>> START DATA SUPPLIED

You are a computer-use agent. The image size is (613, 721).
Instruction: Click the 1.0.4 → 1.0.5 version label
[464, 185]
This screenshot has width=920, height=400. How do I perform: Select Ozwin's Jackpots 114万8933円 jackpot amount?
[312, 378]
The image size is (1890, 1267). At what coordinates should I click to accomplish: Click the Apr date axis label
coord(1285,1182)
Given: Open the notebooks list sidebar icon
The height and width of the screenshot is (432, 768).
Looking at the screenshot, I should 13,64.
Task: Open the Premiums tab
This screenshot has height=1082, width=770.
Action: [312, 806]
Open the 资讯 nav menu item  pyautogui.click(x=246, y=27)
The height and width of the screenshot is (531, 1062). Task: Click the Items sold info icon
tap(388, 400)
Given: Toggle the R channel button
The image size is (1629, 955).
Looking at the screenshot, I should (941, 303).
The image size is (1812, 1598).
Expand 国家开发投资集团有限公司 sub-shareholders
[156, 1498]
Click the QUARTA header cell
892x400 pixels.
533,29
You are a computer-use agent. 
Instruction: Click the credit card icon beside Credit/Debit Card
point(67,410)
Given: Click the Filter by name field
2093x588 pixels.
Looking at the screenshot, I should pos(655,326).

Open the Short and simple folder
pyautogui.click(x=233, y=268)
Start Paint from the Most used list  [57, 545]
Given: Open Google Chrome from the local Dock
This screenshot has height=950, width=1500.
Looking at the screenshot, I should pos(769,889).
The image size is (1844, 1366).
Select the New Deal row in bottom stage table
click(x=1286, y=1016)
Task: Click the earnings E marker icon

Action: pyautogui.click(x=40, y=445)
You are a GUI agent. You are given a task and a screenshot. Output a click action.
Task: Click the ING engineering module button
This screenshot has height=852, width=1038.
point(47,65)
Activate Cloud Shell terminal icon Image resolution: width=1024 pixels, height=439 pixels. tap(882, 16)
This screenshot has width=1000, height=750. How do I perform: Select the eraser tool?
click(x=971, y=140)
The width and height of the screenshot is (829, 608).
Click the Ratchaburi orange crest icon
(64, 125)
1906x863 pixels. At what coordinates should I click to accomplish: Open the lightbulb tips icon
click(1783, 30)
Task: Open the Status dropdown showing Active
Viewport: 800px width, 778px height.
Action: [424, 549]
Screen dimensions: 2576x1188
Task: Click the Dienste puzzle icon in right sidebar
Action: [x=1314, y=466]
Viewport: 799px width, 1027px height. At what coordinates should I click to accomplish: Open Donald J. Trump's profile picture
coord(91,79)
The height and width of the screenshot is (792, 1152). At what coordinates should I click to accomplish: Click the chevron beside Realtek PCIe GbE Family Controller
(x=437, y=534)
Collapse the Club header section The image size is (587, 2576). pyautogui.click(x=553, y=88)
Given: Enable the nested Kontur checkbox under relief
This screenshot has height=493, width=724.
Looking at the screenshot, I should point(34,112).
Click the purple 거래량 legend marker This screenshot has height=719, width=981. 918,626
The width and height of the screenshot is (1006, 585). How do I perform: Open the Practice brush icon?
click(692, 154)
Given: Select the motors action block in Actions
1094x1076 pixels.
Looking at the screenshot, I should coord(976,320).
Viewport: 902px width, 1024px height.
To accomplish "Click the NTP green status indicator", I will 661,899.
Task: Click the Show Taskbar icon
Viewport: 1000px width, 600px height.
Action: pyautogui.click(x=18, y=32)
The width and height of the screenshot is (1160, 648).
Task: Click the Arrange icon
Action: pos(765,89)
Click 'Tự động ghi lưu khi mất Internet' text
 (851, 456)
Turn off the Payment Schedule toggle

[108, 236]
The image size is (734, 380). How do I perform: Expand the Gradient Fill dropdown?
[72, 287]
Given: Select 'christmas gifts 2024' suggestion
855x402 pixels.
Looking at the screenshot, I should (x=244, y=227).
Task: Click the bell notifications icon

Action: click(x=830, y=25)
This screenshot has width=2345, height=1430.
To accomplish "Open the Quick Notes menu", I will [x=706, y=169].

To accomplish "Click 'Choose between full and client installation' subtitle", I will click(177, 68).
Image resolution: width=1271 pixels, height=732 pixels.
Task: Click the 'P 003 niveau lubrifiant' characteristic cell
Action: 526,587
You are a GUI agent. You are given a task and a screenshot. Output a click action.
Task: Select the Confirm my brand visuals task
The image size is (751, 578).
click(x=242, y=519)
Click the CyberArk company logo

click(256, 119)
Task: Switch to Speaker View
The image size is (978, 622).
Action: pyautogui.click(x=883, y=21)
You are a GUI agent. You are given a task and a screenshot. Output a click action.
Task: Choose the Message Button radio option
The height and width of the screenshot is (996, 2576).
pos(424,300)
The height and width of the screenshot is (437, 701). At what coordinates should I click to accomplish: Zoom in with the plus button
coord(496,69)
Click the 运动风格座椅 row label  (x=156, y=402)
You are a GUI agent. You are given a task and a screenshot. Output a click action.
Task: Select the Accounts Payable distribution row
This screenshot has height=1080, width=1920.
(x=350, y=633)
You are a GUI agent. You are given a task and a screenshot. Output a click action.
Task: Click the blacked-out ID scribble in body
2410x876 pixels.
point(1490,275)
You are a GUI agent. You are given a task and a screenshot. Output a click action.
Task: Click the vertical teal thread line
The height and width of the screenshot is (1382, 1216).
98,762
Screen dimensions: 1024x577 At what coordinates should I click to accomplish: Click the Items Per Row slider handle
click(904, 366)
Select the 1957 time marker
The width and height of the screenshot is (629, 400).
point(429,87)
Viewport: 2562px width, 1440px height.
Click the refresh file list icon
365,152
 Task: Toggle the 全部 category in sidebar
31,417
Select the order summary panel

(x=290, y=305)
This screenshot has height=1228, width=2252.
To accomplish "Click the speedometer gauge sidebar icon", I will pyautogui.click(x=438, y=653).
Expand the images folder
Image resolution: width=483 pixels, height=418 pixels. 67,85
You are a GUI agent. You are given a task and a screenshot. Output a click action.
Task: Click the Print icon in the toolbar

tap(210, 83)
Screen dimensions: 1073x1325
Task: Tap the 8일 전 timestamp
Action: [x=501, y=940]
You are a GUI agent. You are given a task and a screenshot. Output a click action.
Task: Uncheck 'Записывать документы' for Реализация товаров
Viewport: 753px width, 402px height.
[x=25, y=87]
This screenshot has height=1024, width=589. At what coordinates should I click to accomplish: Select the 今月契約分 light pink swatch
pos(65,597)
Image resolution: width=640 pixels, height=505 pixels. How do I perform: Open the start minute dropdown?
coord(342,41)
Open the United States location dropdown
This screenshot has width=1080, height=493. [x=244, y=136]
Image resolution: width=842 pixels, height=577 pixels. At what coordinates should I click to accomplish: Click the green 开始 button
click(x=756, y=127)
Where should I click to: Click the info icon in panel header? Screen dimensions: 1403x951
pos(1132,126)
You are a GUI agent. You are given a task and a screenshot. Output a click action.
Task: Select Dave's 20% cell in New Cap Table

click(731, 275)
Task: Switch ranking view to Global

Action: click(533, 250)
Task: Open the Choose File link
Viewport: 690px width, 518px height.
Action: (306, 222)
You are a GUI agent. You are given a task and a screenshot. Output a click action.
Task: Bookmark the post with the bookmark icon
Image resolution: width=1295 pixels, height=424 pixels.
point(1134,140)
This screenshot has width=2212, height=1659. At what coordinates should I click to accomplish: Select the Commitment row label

>> END DATA SUPPLIED

DO THIS :: Please swap each "GUI agent" in the data above for "desktop agent", and leave every other part of the data unchanged.

RESULT OF THE TASK ::
You are a computer-use agent. The image size is (613, 721).
Instruction: Click the 1.0.4 → 1.0.5 version label
[464, 185]
This screenshot has width=920, height=400. How do I perform: Select Ozwin's Jackpots 114万8933円 jackpot amount?
[312, 378]
The image size is (1890, 1267). At what coordinates should I click to accomplish: Click the Apr date axis label
coord(1285,1182)
Given: Open the notebooks list sidebar icon
The height and width of the screenshot is (432, 768).
Looking at the screenshot, I should 13,64.
Task: Open the Premiums tab
This screenshot has height=1082, width=770.
Action: [312, 806]
Open the 资讯 nav menu item  pyautogui.click(x=246, y=27)
The height and width of the screenshot is (531, 1062). Task: Click the Items sold info icon
tap(388, 400)
Given: Toggle the R channel button
The image size is (1629, 955).
Looking at the screenshot, I should (941, 303).
The image size is (1812, 1598).
Expand 国家开发投资集团有限公司 sub-shareholders
[156, 1498]
Click the QUARTA header cell
892x400 pixels.
533,29
You are a computer-use agent. 
Instruction: Click the credit card icon beside Credit/Debit Card
point(67,410)
Given: Click the Filter by name field
2093x588 pixels.
Looking at the screenshot, I should pos(655,326).

Open the Short and simple folder
pyautogui.click(x=233, y=268)
Start Paint from the Most used list  [57, 545]
Given: Open Google Chrome from the local Dock
This screenshot has height=950, width=1500.
Looking at the screenshot, I should pos(769,889).
The image size is (1844, 1366).
Select the New Deal row in bottom stage table
click(x=1286, y=1016)
Task: Click the earnings E marker icon

Action: pyautogui.click(x=40, y=445)
You are a desktop agent. You are given a task and a screenshot. Output a click action.
Task: Click the ING engineering module button
This screenshot has height=852, width=1038.
point(47,65)
Activate Cloud Shell terminal icon Image resolution: width=1024 pixels, height=439 pixels. tap(882, 16)
This screenshot has width=1000, height=750. How do I perform: Select the eraser tool?
click(x=971, y=140)
The width and height of the screenshot is (829, 608).
Click the Ratchaburi orange crest icon
(64, 125)
1906x863 pixels. At what coordinates should I click to accomplish: Open the lightbulb tips icon
click(1783, 30)
Task: Open the Status dropdown showing Active
Viewport: 800px width, 778px height.
Action: [424, 549]
Screen dimensions: 2576x1188
Task: Click the Dienste puzzle icon in right sidebar
Action: [x=1314, y=466]
Viewport: 799px width, 1027px height. At what coordinates should I click to accomplish: Open Donald J. Trump's profile picture
coord(91,79)
The height and width of the screenshot is (792, 1152). At what coordinates should I click to accomplish: Click the chevron beside Realtek PCIe GbE Family Controller
(x=437, y=534)
Collapse the Club header section The image size is (587, 2576). pyautogui.click(x=553, y=88)
Given: Enable the nested Kontur checkbox under relief
This screenshot has height=493, width=724.
Looking at the screenshot, I should point(34,112).
Click the purple 거래량 legend marker This screenshot has height=719, width=981. 918,626
The width and height of the screenshot is (1006, 585). How do I perform: Open the Practice brush icon?
click(692, 154)
Given: Select the motors action block in Actions
1094x1076 pixels.
Looking at the screenshot, I should coord(976,320).
Viewport: 902px width, 1024px height.
To accomplish "Click the NTP green status indicator", I will 661,899.
Task: Click the Show Taskbar icon
Viewport: 1000px width, 600px height.
Action: pyautogui.click(x=18, y=32)
The width and height of the screenshot is (1160, 648).
Task: Click the Arrange icon
Action: pos(765,89)
Click 'Tự động ghi lưu khi mất Internet' text
 (851, 456)
Turn off the Payment Schedule toggle

[108, 236]
The image size is (734, 380). How do I perform: Expand the Gradient Fill dropdown?
[72, 287]
Given: Select 'christmas gifts 2024' suggestion
855x402 pixels.
Looking at the screenshot, I should (x=244, y=227).
Task: Click the bell notifications icon

Action: click(x=830, y=25)
This screenshot has width=2345, height=1430.
To accomplish "Open the Quick Notes menu", I will [x=706, y=169].

To accomplish "Click 'Choose between full and client installation' subtitle", I will click(177, 68).
Image resolution: width=1271 pixels, height=732 pixels.
Task: Click the 'P 003 niveau lubrifiant' characteristic cell
Action: 526,587
You are a desktop agent. You are given a task and a screenshot. Output a click action.
Task: Select the Confirm my brand visuals task
The image size is (751, 578).
click(x=242, y=519)
Click the CyberArk company logo

click(256, 119)
Task: Switch to Speaker View
The image size is (978, 622).
Action: pyautogui.click(x=883, y=21)
You are a desktop agent. You are given a task and a screenshot. Output a click action.
Task: Choose the Message Button radio option
The height and width of the screenshot is (996, 2576).
pos(424,300)
The height and width of the screenshot is (437, 701). At what coordinates should I click to accomplish: Zoom in with the plus button
coord(496,69)
Click the 运动风格座椅 row label  (x=156, y=402)
You are a desktop agent. You are given a task and a screenshot. Output a click action.
Task: Select the Accounts Payable distribution row
This screenshot has height=1080, width=1920.
(x=350, y=633)
You are a desktop agent. You are given a task and a screenshot. Output a click action.
Task: Click the blacked-out ID scribble in body
2410x876 pixels.
point(1490,275)
You are a desktop agent. You are given a task and a screenshot. Output a click action.
Task: Click the vertical teal thread line
The height and width of the screenshot is (1382, 1216).
98,762
Screen dimensions: 1024x577 At what coordinates should I click to accomplish: Click the Items Per Row slider handle
click(904, 366)
Select the 1957 time marker
The width and height of the screenshot is (629, 400).
point(429,87)
Viewport: 2562px width, 1440px height.
Click the refresh file list icon
365,152
 Task: Toggle the 全部 category in sidebar
31,417
Select the order summary panel

(x=290, y=305)
This screenshot has height=1228, width=2252.
To accomplish "Click the speedometer gauge sidebar icon", I will pyautogui.click(x=438, y=653).
Expand the images folder
Image resolution: width=483 pixels, height=418 pixels. 67,85
You are a desktop agent. You are given a task and a screenshot. Output a click action.
Task: Click the Print icon in the toolbar

tap(210, 83)
Screen dimensions: 1073x1325
Task: Tap the 8일 전 timestamp
Action: [x=501, y=940]
You are a desktop agent. You are given a task and a screenshot. Output a click action.
Task: Uncheck 'Записывать документы' for Реализация товаров
Viewport: 753px width, 402px height.
[x=25, y=87]
This screenshot has height=1024, width=589. At what coordinates should I click to accomplish: Select the 今月契約分 light pink swatch
pos(65,597)
Image resolution: width=640 pixels, height=505 pixels. How do I perform: Open the start minute dropdown?
coord(342,41)
Open the United States location dropdown
This screenshot has width=1080, height=493. [x=244, y=136]
Image resolution: width=842 pixels, height=577 pixels. At what coordinates should I click to accomplish: Click the green 开始 button
click(x=756, y=127)
Where should I click to: Click the info icon in panel header? Screen dimensions: 1403x951
pos(1132,126)
You are a desktop agent. You are given a task and a screenshot. Output a click action.
Task: Select Dave's 20% cell in New Cap Table

click(731, 275)
Task: Switch ranking view to Global

Action: click(533, 250)
Task: Open the Choose File link
Viewport: 690px width, 518px height.
Action: (306, 222)
You are a desktop agent. You are given a task and a screenshot. Output a click action.
Task: Bookmark the post with the bookmark icon
Image resolution: width=1295 pixels, height=424 pixels.
point(1134,140)
This screenshot has width=2212, height=1659. At what coordinates should I click to accomplish: Select the Commitment row label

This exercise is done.